(begin)

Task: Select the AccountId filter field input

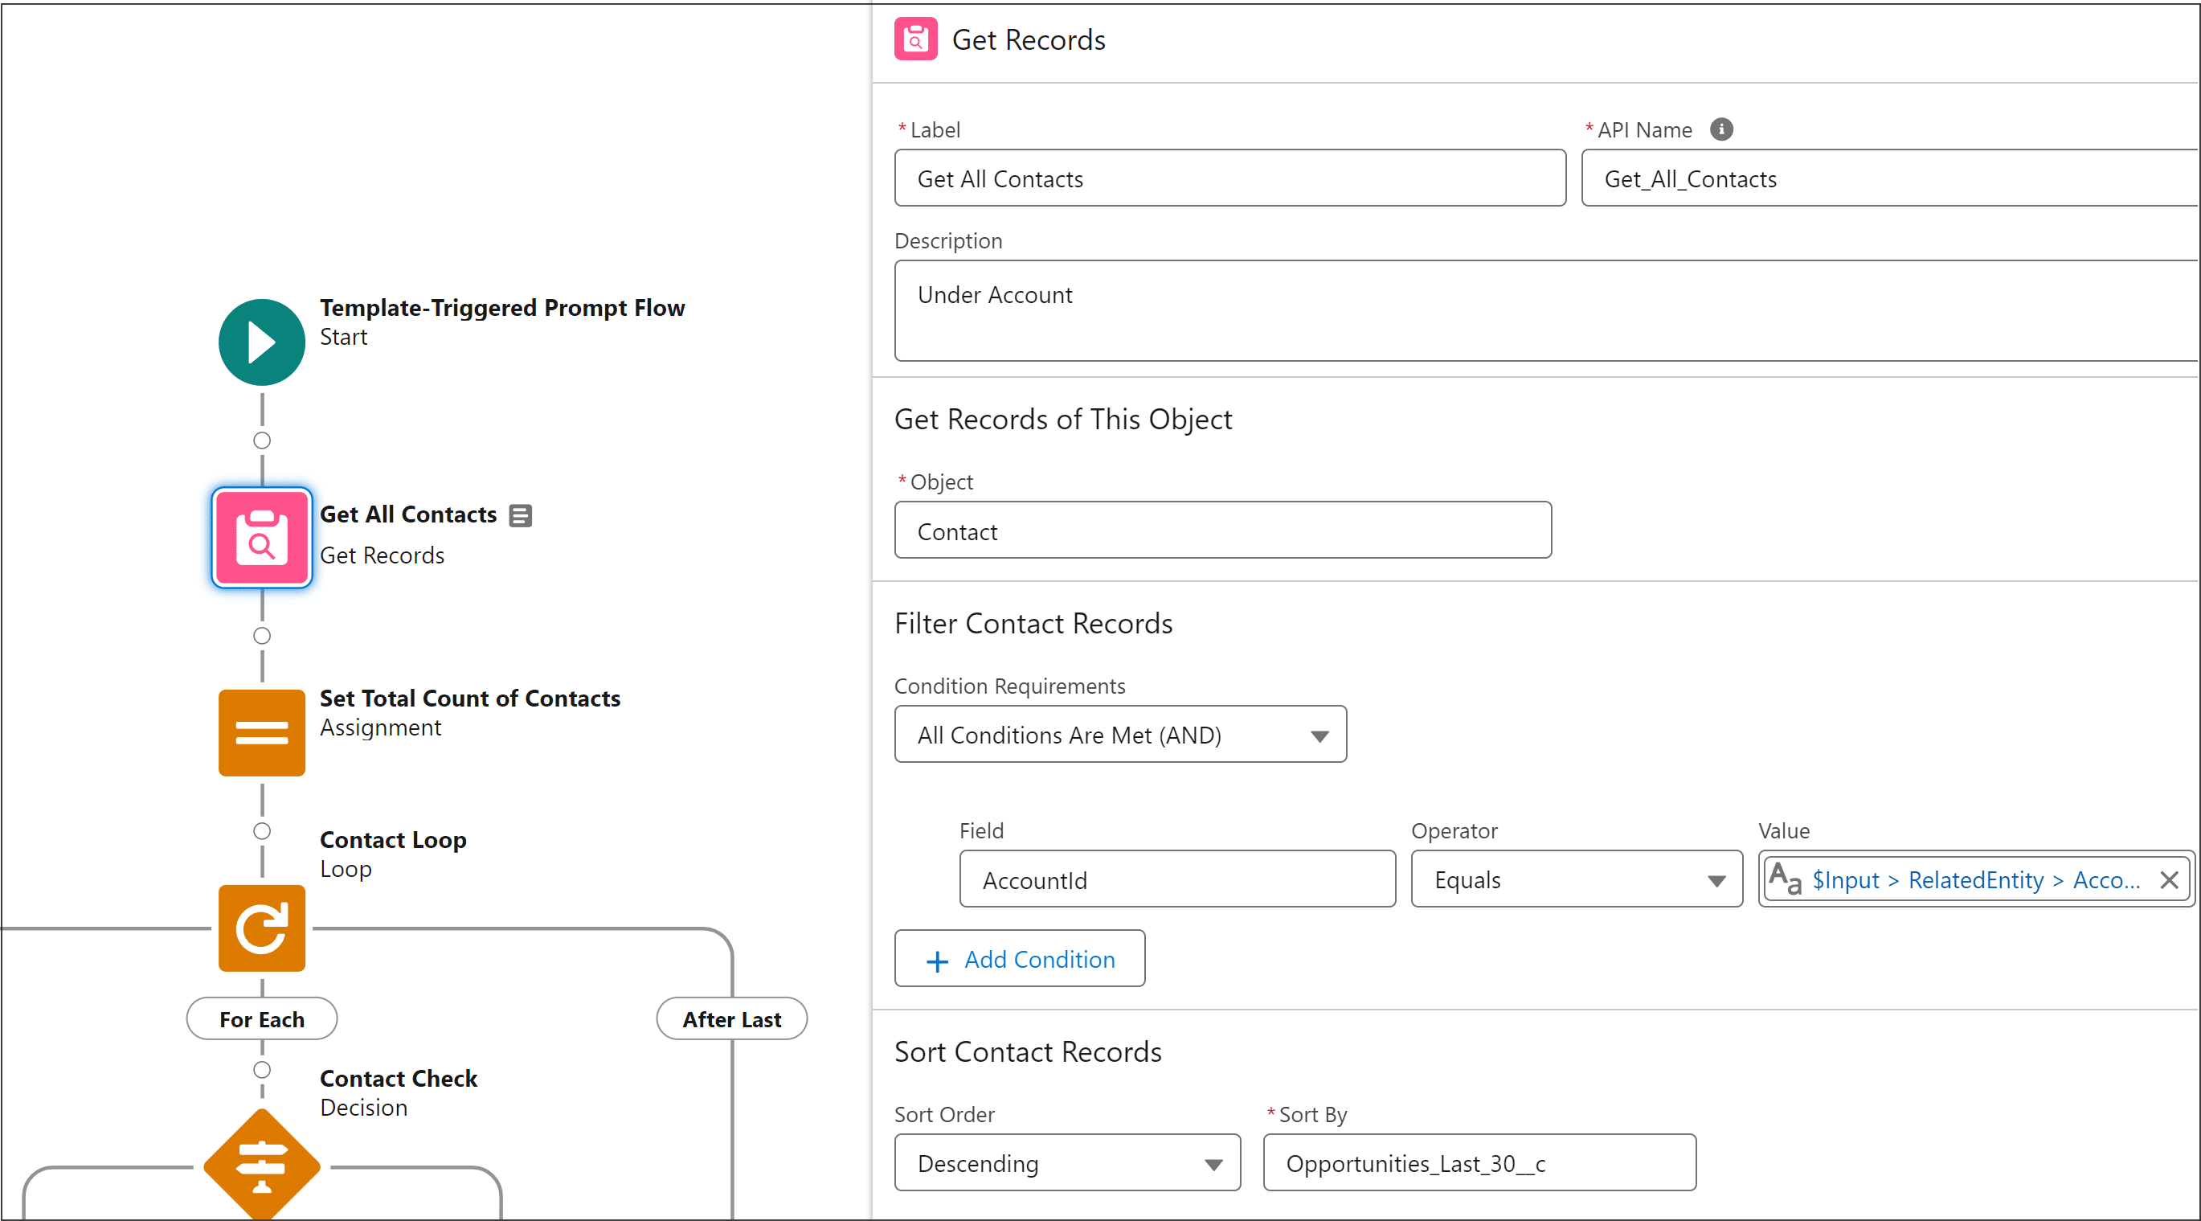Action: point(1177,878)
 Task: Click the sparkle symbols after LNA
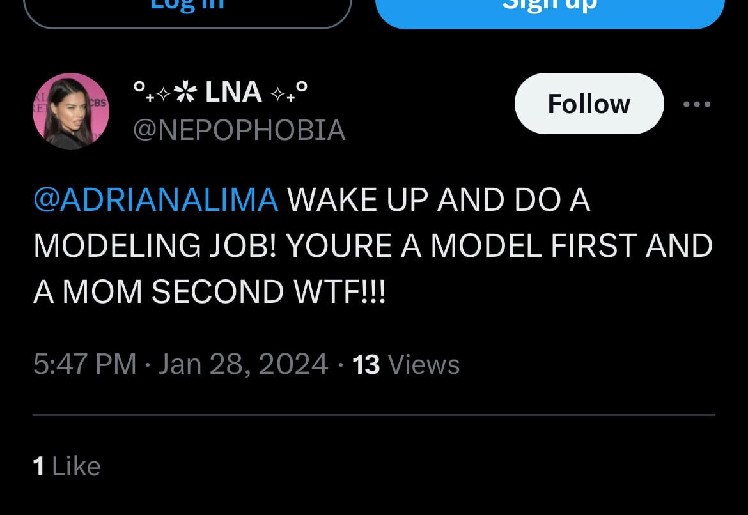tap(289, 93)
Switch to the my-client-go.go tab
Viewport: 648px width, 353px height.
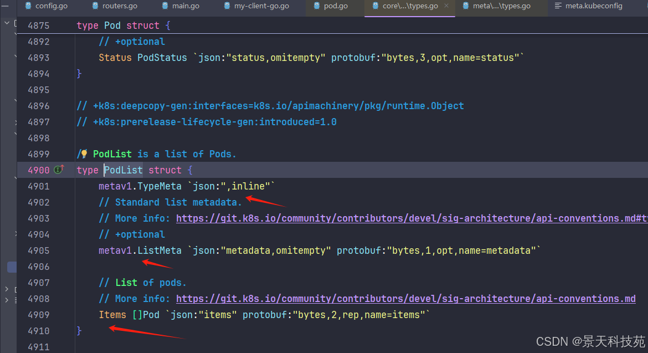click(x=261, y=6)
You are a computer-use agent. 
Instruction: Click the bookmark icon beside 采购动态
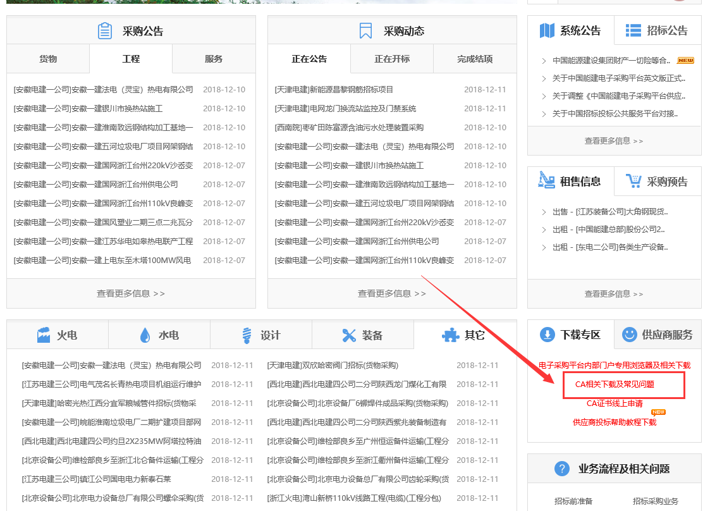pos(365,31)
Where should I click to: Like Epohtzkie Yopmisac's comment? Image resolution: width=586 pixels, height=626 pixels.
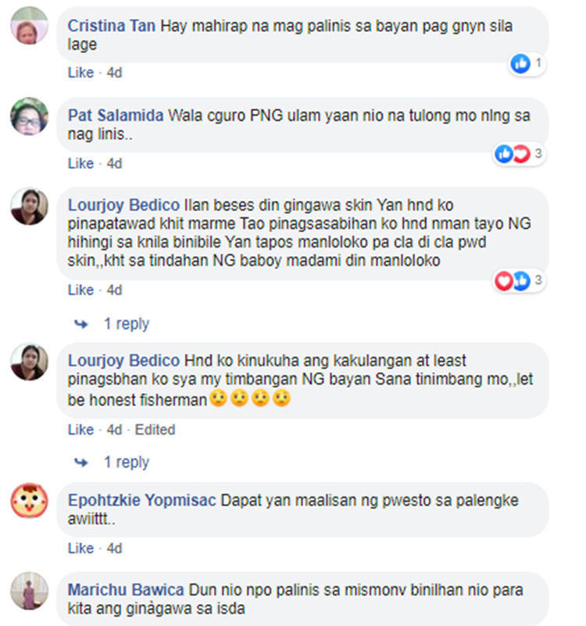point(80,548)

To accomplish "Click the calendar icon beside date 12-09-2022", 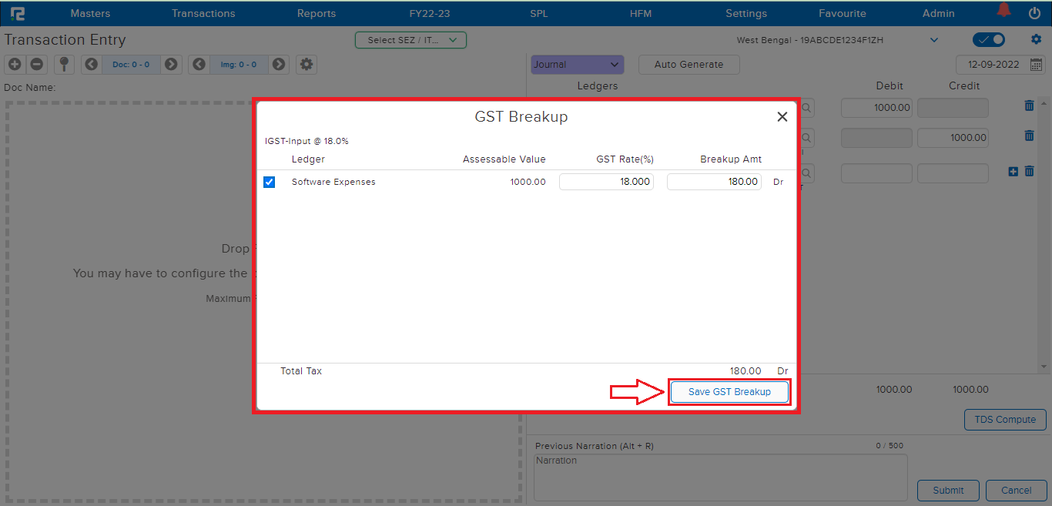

(end)
(begin)

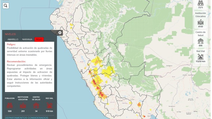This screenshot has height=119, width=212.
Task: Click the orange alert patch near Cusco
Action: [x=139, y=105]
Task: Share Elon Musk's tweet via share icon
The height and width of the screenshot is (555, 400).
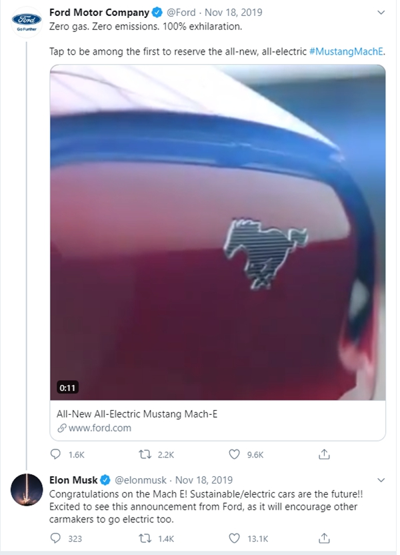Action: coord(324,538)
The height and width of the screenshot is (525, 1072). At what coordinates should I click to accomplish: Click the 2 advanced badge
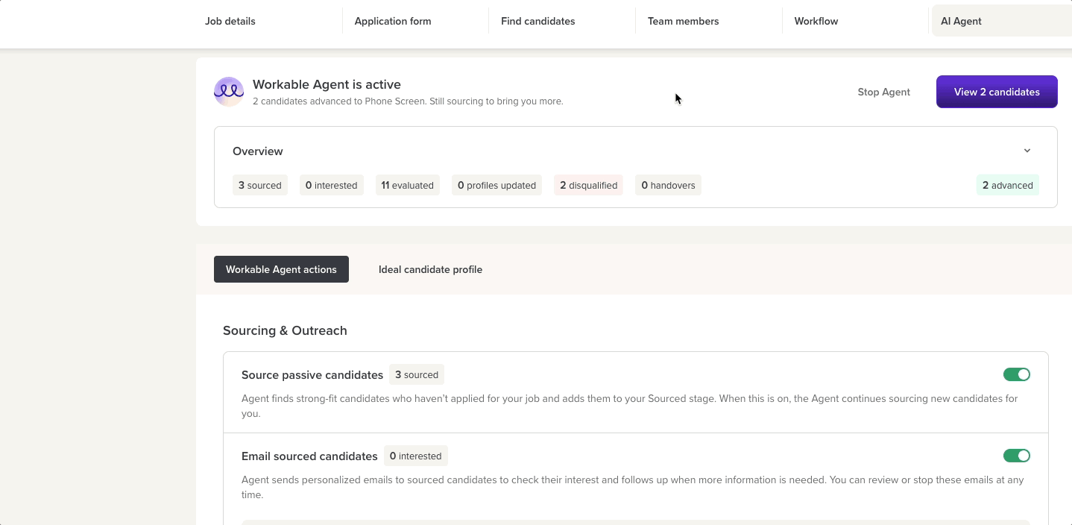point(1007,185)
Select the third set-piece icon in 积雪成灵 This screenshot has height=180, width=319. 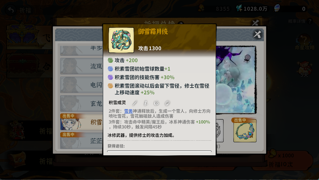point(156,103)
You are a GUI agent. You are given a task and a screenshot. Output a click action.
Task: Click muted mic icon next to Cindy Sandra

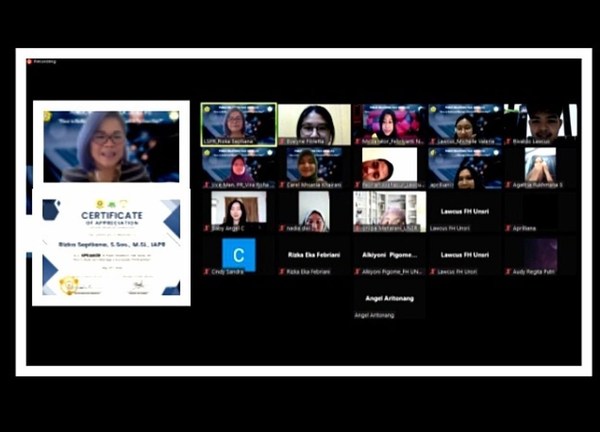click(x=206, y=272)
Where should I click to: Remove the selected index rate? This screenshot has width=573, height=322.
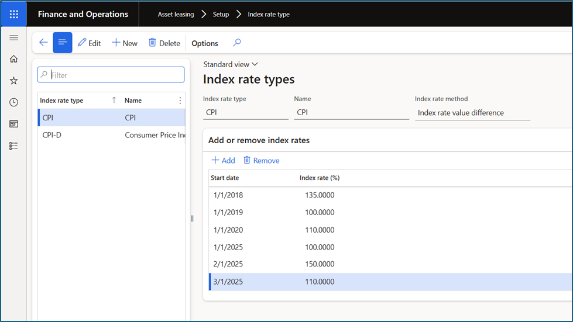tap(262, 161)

(end)

* INSTRUCTIONS TO FOLLOW *
Please output the records above word for word, beginning at the line that has "Task: Click the sparkle symbols after LNA" and stopping after the line that has "the calendar icon". Leave the pictures out of your answer.

* TASK ANSWER *
 Task: Click the sparkle symbols after LNA
tap(289, 93)
Switch to the my-client-go.go tab
Viewport: 648px width, 353px height.
click(x=261, y=6)
You are a computer-use agent. 
Instruction: Click the bookmark icon beside 采购动态
pos(365,31)
Where should I click to: Like Epohtzkie Yopmisac's comment? Image resolution: width=586 pixels, height=626 pixels.
point(80,548)

To accomplish "Click the calendar icon beside date 12-09-2022", 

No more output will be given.